Полыхнул он улыбкой, головой помотал, разлил по рюмкам коньяк.
— Ну, что, будем здоровы? Давай за тебя, обормот, царапнем, — вылакал, не сморщившись, наклонился ко мне, сказал тихонько: — Тебя твоя профессия очень дурачит, ты начинаешь придавать слишком серьезное значение словам. Ты верь не словам, а тому, что они скрывают. Ну, что, еще по рюмке?
— Нет, мне хватит. Ты на что намекаешь?
— Я намекаю на то, чтобы ты молол языком поменьше, а побольше думал. Тебе уже пора…
— Так о чем велишь подумать?
— О том, что, сидя на двух стульях, ты себе задницу разорвешь.
— А почему — на двух стульях?
Севка вылил из графина коньяк в свой фужер — чтобы не пропало оплаченное, со вкусом выпил, вытер свежие губы херувима и сказал мне раздельно:
Великий Гуманист объявил: «кто не с нами, тот против нас». В твои годы человек должен уже определить позицию, а не болтаться, как дерьмо в проруби.
— Отсутствие твердой позиции — позиция художника, — ответил я вяло.
— Малыш, я говорю с тобой серьезно. Писатели в первую очередь — служащие, мелкие или крупные, — уж как там у них выходит, а потом лишь художники. Нам не нужны Пегасы, а потребны тихие ленивые мерины. Поэтому вам сначала надевают на морду торбу с овсом и сразу же подвязывают шоры, потом вдевают удила, затем — шенкеля, потом дают шпоры, а если понадобится — ременную плеть…
— Тебе приятно унижать меня? — спросил я его просто.
— Нет, малыш. Я хочу, чтобы ты взялся за ум и стал человеком.

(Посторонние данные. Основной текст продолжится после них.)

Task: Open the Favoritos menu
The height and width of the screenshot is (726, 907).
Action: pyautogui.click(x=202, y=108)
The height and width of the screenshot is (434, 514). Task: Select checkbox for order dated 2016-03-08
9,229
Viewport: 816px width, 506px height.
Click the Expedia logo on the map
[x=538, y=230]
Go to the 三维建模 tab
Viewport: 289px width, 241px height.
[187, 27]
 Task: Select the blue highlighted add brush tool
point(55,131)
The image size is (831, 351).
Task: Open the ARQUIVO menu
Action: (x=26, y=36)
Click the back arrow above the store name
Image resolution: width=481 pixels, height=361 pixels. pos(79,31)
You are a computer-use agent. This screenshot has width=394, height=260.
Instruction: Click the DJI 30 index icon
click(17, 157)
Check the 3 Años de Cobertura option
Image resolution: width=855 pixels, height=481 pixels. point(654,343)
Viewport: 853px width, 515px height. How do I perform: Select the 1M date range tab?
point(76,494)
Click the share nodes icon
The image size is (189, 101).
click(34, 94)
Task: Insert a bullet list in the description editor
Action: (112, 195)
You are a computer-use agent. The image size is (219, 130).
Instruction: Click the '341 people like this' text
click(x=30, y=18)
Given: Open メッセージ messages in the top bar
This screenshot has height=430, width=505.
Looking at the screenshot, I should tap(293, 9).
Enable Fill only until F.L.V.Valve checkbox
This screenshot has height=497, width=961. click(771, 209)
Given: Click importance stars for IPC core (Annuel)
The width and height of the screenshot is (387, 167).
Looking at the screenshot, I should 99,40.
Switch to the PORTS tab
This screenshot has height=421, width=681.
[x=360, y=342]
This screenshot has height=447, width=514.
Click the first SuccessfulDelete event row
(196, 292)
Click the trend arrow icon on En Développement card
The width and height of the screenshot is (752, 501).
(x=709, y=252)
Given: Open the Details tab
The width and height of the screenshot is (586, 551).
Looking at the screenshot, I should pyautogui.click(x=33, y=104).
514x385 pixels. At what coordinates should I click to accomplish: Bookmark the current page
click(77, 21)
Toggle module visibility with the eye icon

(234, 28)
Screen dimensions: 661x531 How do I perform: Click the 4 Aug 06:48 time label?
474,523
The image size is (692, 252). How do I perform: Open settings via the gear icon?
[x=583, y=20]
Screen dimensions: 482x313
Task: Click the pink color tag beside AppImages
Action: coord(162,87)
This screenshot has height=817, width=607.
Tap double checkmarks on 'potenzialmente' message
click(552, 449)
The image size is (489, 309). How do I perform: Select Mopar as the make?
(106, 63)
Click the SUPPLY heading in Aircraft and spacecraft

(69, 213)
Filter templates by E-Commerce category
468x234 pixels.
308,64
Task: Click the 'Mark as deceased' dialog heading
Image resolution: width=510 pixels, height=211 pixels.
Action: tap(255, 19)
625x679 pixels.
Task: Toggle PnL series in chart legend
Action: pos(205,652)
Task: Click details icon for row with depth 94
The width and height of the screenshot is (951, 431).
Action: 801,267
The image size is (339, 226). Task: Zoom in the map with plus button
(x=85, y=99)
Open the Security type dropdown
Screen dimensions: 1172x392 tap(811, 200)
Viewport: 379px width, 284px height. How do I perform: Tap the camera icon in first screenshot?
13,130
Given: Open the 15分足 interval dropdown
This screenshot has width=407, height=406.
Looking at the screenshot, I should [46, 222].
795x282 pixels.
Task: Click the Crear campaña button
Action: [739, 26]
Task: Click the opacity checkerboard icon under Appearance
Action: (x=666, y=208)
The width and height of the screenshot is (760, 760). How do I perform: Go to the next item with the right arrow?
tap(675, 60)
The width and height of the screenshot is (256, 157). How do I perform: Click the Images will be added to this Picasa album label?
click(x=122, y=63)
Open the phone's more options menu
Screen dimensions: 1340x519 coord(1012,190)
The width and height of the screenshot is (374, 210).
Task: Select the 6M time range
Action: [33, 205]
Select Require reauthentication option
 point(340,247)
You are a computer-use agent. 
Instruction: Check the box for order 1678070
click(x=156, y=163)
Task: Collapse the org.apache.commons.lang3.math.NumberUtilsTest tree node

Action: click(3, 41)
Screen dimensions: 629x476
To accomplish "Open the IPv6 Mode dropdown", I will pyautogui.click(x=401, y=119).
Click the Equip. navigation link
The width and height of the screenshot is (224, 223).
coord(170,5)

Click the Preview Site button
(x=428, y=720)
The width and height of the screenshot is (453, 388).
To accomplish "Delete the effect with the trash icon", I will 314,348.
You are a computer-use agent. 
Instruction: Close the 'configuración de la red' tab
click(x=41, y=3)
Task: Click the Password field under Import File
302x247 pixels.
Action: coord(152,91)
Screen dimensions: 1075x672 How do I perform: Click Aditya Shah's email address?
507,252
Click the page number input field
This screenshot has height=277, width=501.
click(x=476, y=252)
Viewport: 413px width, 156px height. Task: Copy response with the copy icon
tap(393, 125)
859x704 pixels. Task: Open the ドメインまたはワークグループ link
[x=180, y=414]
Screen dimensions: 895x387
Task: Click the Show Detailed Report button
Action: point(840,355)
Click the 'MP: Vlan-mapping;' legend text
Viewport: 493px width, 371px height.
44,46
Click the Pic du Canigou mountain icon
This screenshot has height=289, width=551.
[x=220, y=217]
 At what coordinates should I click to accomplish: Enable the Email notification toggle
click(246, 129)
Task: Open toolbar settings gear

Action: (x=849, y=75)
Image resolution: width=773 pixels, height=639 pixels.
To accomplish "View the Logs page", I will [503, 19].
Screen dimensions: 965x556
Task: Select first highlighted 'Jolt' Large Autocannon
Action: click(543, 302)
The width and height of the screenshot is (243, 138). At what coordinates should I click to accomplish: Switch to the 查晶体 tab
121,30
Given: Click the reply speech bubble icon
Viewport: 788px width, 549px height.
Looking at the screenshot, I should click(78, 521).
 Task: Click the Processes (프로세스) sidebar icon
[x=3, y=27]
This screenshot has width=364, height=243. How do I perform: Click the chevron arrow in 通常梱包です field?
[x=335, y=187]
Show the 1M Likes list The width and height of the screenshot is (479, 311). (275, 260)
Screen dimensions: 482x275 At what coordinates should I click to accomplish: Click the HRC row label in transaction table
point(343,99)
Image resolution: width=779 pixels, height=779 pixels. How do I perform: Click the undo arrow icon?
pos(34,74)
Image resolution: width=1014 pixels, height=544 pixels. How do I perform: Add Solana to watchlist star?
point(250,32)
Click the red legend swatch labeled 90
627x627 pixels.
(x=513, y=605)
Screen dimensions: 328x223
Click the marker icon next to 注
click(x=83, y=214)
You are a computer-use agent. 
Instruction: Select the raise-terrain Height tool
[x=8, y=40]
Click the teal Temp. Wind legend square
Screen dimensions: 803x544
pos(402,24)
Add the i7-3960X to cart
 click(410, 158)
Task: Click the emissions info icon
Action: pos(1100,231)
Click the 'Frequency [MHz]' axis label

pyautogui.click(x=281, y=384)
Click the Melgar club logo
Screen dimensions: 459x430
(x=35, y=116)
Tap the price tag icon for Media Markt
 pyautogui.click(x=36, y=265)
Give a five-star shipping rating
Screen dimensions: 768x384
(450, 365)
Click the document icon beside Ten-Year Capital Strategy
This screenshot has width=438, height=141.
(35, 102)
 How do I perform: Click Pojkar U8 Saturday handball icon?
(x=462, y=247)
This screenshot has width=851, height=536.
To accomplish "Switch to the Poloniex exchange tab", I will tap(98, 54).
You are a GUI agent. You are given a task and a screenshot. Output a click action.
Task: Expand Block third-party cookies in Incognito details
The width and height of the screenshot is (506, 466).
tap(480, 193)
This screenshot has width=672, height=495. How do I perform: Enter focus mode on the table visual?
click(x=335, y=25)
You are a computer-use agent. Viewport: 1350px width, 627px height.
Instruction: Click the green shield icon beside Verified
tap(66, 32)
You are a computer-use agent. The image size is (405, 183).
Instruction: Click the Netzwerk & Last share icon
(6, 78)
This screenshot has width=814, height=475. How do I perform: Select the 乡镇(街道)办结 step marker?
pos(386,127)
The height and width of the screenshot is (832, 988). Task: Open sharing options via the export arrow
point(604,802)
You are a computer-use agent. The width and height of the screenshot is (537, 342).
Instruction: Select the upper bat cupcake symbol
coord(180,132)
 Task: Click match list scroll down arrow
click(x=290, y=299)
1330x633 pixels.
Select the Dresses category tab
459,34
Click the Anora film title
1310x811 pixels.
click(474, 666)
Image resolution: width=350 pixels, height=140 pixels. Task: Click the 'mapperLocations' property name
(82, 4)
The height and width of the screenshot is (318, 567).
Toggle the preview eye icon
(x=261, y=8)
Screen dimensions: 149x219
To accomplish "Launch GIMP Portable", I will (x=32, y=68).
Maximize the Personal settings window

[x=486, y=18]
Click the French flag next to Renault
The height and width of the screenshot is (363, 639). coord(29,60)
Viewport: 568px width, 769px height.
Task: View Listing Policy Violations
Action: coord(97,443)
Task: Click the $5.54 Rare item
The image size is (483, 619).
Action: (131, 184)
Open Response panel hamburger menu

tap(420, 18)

— А что это такое — стать человеком?
— Определись. Хочешь стать нормальным писателем — мы тебя за два года в секретари Союза протащим. Не хочешь слушаться Маркова и Кожевникова — слушайся Солженицына, мы тебе быстро вправим мозги своими методами. Только не сиди здесь и не спи за столиком пьяный.
— А тебе что до этого?
— Потому что, Алеха, ты мой брат. Ты меня когда-то очень любил. И слушался.
— А теперь не люблю. И не слушаюсь… — сипло сказал я и почувствовал, что сейчас заплачу. И очень боялся, что он это заметит, — я хотел, чтобы ему было обидно, больно и горько, а в груди у меня гудела черная гулкая пустота.
Севка пожал плечами, криво усмехнулся и устало предложил:
— Поехали ко мне ужинать?
— Нет, я устал сегодня. Если можешь, отвези меня домой.
— Давай… А-атлично отвезу, — и снова залучился, просиял, залыбился.
Пошли мы с ним через дым, парной гомон кафе, толкотню и перебранку — как поплыли, а шел Севка чуть сбоку от меня и чуть сзади — вроде бы он и не со мной, а сам по себе прогуливается. Он стеснялся меня. Жалел и стеснялся. Он хотел, чтобы я стал человеком.